### [Problem details]
Every record that follows should be output exactly as it is given.

*** Extracted data Section Begins ***

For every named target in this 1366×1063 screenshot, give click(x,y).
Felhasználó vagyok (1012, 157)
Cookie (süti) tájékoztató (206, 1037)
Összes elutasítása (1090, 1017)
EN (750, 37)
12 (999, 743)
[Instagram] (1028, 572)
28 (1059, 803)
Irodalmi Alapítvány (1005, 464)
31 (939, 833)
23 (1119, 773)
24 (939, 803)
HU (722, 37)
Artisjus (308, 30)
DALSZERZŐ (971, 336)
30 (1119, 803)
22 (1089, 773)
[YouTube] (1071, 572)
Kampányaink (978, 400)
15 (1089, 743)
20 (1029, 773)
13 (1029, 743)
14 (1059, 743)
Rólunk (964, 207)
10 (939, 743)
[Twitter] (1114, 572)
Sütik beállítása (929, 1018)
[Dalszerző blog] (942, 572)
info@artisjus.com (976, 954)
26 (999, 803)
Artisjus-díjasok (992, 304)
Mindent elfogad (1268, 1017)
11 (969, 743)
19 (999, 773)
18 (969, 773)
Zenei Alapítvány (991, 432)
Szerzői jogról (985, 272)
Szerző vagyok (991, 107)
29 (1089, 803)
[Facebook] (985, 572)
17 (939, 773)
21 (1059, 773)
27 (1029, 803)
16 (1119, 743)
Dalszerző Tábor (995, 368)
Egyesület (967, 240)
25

*** Extracted data Section Ends ***

### [Response area]
For every named target in this 1366×1063 screenshot, give click(x,y).
Felhasználó vagyok (1012, 157)
Cookie (süti) tájékoztató (206, 1037)
Összes elutasítása (1090, 1017)
EN (750, 37)
12 (999, 743)
[Instagram] (1028, 572)
28 (1059, 803)
Irodalmi Alapítvány (1005, 464)
31 (939, 833)
23 (1119, 773)
24 (939, 803)
HU (722, 37)
Artisjus (308, 30)
DALSZERZŐ (971, 336)
30 (1119, 803)
22 (1089, 773)
[YouTube] (1071, 572)
Kampányaink (978, 400)
15 (1089, 743)
20 (1029, 773)
13 (1029, 743)
14 (1059, 743)
Rólunk (964, 207)
10 (939, 743)
[Twitter] (1114, 572)
Sütik beállítása (929, 1018)
[Dalszerző blog] (942, 572)
info@artisjus.com (976, 954)
26 (999, 803)
Artisjus-díjasok (992, 304)
Mindent elfogad (1268, 1017)
11 (969, 743)
19 (999, 773)
18 (969, 773)
Zenei Alapítvány (991, 432)
Szerzői jogról (985, 272)
Szerző vagyok (991, 107)
29 (1089, 803)
[Facebook] (985, 572)
17 (939, 773)
21 (1059, 773)
27 (1029, 803)
16 (1119, 743)
Dalszerző Tábor (995, 368)
Egyesület (967, 240)
25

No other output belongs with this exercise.